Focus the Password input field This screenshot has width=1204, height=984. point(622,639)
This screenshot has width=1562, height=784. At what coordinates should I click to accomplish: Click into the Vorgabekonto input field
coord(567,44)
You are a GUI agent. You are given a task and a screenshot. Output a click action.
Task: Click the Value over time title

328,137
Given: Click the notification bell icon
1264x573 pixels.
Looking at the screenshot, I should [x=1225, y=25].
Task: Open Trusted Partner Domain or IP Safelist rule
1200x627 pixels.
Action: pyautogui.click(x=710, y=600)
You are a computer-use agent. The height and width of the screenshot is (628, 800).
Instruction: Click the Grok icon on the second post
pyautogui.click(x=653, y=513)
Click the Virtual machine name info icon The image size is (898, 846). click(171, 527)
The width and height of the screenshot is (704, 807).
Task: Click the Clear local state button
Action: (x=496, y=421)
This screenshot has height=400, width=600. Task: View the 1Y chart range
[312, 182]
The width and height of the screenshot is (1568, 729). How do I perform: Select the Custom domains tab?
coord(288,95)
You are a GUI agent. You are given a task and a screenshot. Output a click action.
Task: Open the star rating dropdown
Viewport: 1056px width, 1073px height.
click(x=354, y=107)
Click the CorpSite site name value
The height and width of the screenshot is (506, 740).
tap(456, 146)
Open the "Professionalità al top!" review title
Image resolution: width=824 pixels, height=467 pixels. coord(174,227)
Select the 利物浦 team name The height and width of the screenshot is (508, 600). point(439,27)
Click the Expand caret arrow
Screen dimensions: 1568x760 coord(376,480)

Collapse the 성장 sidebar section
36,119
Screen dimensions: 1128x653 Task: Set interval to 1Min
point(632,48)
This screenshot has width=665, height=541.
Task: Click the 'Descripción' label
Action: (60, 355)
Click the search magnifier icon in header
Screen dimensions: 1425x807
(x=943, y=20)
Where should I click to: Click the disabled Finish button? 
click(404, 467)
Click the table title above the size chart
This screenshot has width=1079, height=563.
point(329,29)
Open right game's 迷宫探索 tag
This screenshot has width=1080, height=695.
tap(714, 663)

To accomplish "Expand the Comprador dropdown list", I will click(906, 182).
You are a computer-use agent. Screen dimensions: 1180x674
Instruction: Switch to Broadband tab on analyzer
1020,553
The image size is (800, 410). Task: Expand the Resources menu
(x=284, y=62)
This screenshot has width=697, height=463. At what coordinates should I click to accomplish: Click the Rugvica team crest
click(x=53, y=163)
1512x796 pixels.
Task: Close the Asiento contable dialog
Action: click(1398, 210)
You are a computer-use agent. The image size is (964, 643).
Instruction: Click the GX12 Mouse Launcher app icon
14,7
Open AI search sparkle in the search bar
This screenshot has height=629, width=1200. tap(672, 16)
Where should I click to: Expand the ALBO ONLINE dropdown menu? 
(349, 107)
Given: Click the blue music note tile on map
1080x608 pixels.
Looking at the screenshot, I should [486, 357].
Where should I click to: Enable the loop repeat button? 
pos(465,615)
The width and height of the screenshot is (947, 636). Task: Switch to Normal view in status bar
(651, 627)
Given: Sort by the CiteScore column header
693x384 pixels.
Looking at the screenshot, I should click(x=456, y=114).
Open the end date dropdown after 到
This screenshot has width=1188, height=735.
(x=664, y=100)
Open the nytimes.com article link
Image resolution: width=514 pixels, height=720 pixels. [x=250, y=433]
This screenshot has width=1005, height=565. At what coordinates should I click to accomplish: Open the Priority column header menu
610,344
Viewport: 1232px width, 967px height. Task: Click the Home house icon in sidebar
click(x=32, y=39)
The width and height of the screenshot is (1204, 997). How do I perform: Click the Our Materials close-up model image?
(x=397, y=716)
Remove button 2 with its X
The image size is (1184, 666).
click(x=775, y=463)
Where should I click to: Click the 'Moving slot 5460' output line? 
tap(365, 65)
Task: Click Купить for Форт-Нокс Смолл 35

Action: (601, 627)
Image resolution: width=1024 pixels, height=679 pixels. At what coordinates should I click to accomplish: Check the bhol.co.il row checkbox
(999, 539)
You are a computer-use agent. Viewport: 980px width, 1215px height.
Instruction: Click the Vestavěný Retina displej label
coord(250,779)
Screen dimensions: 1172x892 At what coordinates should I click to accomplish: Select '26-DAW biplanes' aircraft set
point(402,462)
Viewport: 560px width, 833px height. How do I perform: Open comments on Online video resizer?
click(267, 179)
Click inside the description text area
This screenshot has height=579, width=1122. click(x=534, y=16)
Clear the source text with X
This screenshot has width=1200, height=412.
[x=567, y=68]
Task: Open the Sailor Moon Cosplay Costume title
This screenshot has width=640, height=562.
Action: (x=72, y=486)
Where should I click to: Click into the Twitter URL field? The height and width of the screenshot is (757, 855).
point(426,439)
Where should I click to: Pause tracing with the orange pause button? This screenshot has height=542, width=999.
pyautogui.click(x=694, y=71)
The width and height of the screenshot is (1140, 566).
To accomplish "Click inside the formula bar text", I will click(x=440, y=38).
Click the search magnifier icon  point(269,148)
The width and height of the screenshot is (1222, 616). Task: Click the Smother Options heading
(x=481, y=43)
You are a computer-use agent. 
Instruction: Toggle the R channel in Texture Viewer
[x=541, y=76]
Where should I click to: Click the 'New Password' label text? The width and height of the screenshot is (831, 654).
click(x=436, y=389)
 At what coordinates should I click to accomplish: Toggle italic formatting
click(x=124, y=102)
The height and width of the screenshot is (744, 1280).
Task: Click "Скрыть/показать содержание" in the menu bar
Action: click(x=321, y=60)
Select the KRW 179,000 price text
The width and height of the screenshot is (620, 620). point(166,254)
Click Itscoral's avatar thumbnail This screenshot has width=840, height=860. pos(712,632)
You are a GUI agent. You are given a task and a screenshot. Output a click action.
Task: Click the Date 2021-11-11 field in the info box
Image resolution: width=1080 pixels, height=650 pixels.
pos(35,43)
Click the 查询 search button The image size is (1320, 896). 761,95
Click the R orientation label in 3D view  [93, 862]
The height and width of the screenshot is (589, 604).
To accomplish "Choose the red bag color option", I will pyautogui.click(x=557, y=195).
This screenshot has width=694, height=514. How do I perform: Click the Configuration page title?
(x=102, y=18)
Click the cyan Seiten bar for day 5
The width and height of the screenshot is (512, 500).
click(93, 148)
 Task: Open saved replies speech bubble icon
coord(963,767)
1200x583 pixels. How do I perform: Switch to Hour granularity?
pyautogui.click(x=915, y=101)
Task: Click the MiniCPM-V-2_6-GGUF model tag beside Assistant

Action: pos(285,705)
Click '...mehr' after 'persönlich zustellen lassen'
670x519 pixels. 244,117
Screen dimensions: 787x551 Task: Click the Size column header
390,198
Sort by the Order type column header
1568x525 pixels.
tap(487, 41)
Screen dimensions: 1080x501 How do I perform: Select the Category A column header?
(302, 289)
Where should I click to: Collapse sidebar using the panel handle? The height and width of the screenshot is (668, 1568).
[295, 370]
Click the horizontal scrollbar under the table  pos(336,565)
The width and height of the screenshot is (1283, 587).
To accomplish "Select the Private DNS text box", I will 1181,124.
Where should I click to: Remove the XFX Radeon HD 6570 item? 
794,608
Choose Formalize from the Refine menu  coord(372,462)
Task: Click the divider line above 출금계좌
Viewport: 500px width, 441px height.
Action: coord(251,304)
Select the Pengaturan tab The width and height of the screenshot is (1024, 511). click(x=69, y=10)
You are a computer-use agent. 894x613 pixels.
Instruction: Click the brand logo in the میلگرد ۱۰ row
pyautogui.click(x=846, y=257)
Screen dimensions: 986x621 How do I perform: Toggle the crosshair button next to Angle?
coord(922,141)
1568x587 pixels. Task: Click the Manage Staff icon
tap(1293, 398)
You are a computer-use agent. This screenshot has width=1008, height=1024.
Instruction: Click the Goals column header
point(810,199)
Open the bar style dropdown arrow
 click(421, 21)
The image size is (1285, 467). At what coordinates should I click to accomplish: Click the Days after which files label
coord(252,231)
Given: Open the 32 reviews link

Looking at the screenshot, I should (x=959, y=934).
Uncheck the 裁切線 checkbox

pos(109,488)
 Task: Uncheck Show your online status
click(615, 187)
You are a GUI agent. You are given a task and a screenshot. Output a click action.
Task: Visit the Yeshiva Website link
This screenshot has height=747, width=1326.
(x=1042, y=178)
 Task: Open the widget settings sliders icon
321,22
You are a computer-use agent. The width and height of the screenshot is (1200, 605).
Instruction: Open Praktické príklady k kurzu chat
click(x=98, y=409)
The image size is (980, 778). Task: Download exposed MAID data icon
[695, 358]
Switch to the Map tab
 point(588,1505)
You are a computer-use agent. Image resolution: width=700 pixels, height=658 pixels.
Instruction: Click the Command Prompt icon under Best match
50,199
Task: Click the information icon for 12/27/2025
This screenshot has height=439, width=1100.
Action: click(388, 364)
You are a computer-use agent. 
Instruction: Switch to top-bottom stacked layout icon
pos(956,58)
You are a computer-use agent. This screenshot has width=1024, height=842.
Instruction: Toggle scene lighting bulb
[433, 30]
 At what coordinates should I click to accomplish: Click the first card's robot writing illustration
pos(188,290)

> **Task**
From the very first line of the data through the line with "Given: Click the notification bell icon" in it, please reproduce each line exactly and output nothing more.

> **Task result**
Focus the Password input field This screenshot has width=1204, height=984. point(622,639)
This screenshot has width=1562, height=784. At what coordinates should I click to accomplish: Click into the Vorgabekonto input field
coord(567,44)
You are a GUI agent. You are given a task and a screenshot. Output a click action.
Task: Click the Value over time title

328,137
Given: Click the notification bell icon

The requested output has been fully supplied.